Tuesday, May 08, 2018

On the right side

Dr has met Dr and of where discussions on partnership in pushing for media content that promotes development, equity, culture and moral values were held.
Once upon a time, it was the duty of every patriotic and right-thinking Kenyan to sing songs of praise for the President*. Indeed, Kenya had a national mass choir, art of whose job was to compose and perform songs of praise for both the President* and the ruling party, KANU. These patriotic songs epitomised the role that Government, personified in the President*, had arrogated to itself: of national moral guardian.

Back then it was routine for Government, executing the President*'s divine will, to ban songs, books, magazines, films, posters, or TV shows and stage plays, if they were suspected of being subversive. A thing was subversive because the President* deemed it so. Civil servants contorted themselves into Gordian knots when attempting to discern what was and what wasn't subversive. It mattered little what the law said; what mattered was whether or not the President* would be offended. The Kenya Film Censorship Board, the demon-seed progenitor of the Kenya Film Classification Board, was the apotheosis of this system: it lived for the opportunity to show the President* that it was the most loyal follower of the moral message of the President*. It caused many people a great deal of misery.

The constitutional order may have been upended in 2010, but the innate instincts of the factotums who divined the President*'s will have refused to die. These illiberal instincts that drive public officers to decree what is and what isn't morally wholesome and, thereby, what we can or can't read, hear, watch, listen to or experience, are alive in institutions such as the Kenya Film Classification Board and in the likes of Dr* Mutua, its eponymous Secretary and Chief Executive Officer. You can witness Dr* Mutua seeking a return to the glory days of moral uprightness by how he sometimes hysterically cavils against Coca-Cola advertisements, Cartoon Network animated shows, YouTube music videos, insurers' billboard advertisements and films submitted to the Board for classification.

Dr* Mutua, ostensibly, does all this in the name of the vulnerable and children. Dr* Mutua believes very strongly that he is called upon to act by God Himself to protect the vulnerable and children using the tools available to him, that is, the Kenya Film Classification Board and the Films an Stage Plays Act, chapter 222 of the laws of Kenya. Dr* Mutua is a zealot and he will wear our snide comments about his motives, methods and moustache like badges of honour. In his zeal to protect the vulnerable and children, Dr* Mutua will ban what he must ban and campaign for the erasing from public view of every single unwholesome billboard, video, poster, private party, debate, and film that threatens the moral safety of the vulnerable and children.
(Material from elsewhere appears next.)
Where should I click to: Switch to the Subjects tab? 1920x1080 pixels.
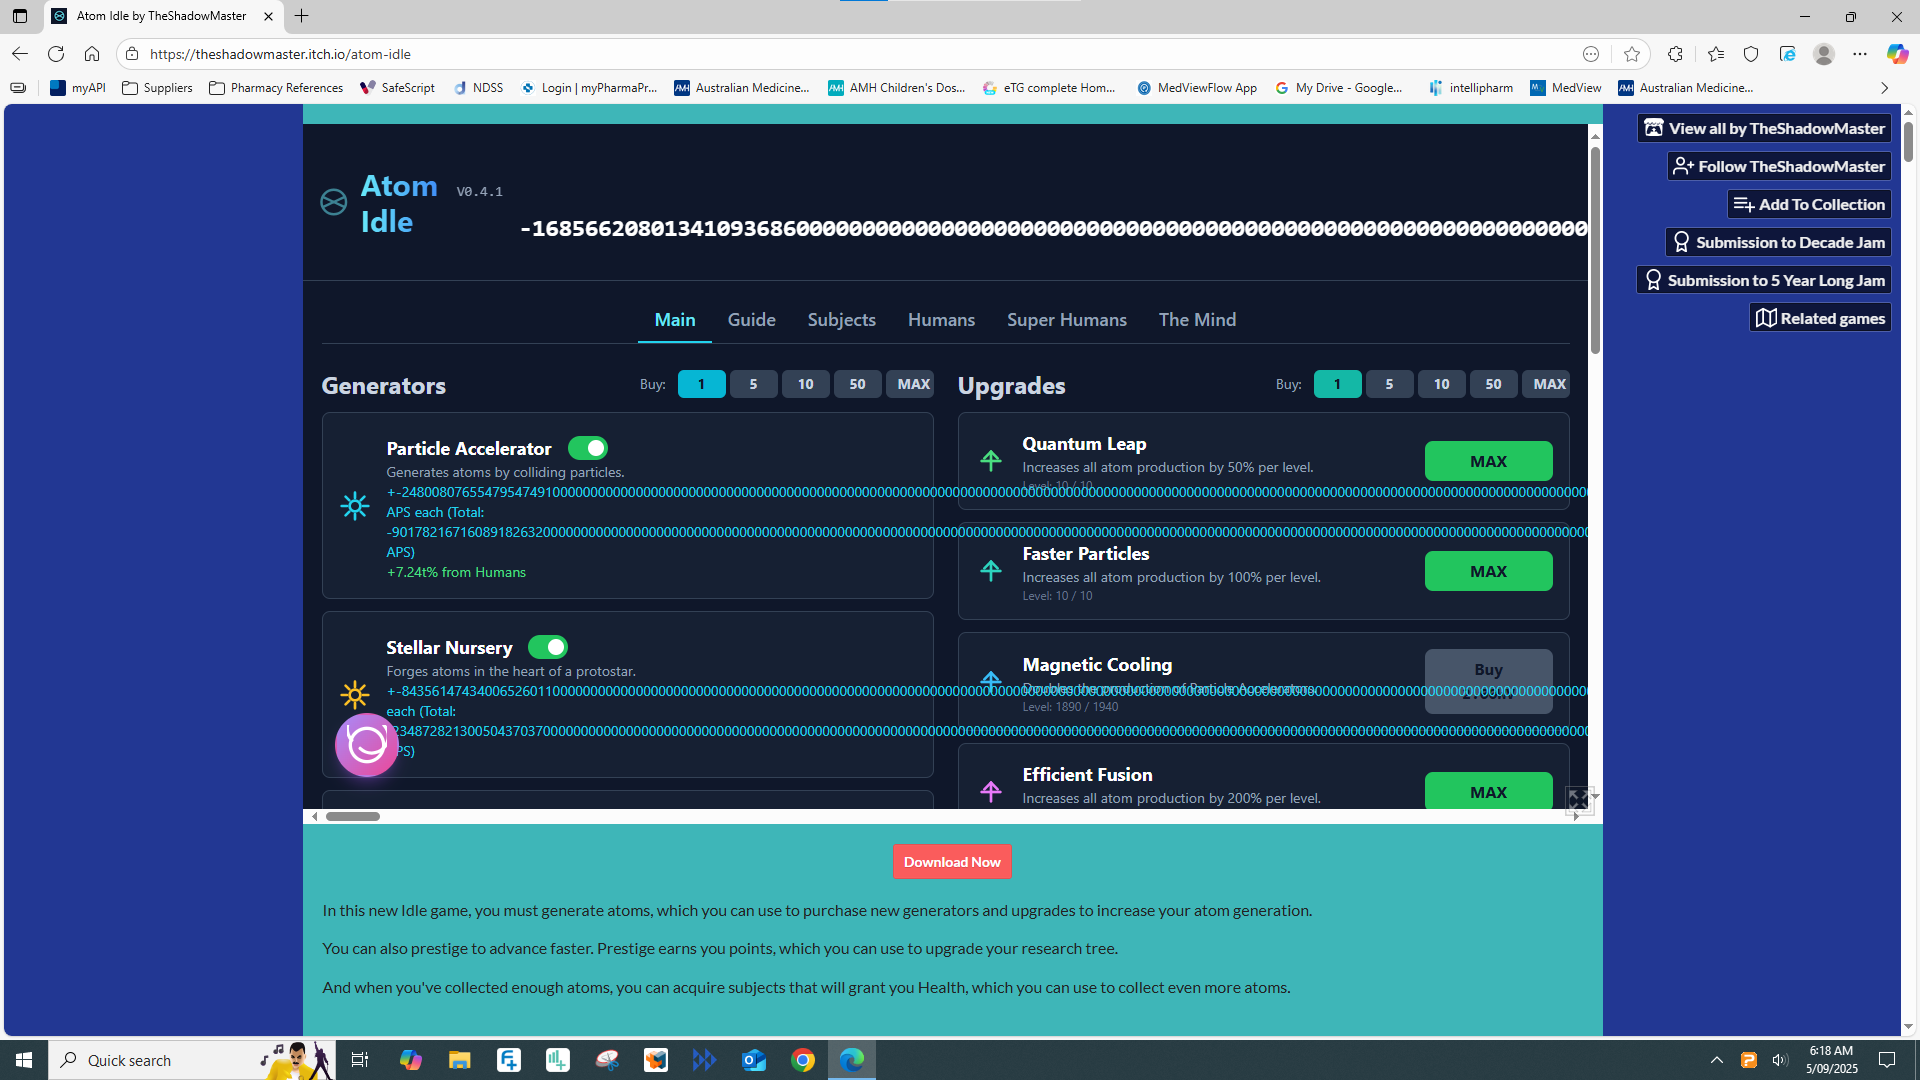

Dr* Mutua claims he is doing what he is doing for the sake of the vulnerable and the children because he knows that he cannot openly claim to be doing it for the President*. The days of civil servants swearing and demonstrating fealty to the President* are long gone. Now public officers - including the likes of Dr* Mutua - must at least pay lip service to the constitutional obligations of leadership and integrity, that is, that they are doing their thing for the people. If Dr* Mutua truly believed that he was doing what he is doing for the people, then he would listen to the people and not just a section of his choir. He would take into account that in the twenty-first century, censorship is unlikely to lead to the generation of wholesome moral content because if he had even read his history, he would know that censorship has always, painfully failed. The history of the Christian church is a history of failed attempts at censorship.

Dr* Mutua, just like his predecessors at the censorship agency, criminalise the very act of thinking, the very fact of being. They do so shamelessly. While in the past they did it violently, today they are more insidious. They use the law as a cudgel, stripping you of your dignity and, quite often, liberty and property. And it is striking that unelected politicians and their political parties re joining hands with Dr* Mutua or his Board. We Kenyans frequently get many things very wrong, but in even the most nascent opposition to Dr* Mutua and his enablers, history will judge us as having stood on the right side of things.

*Titles, in Kenya, hide so very much, don't you think?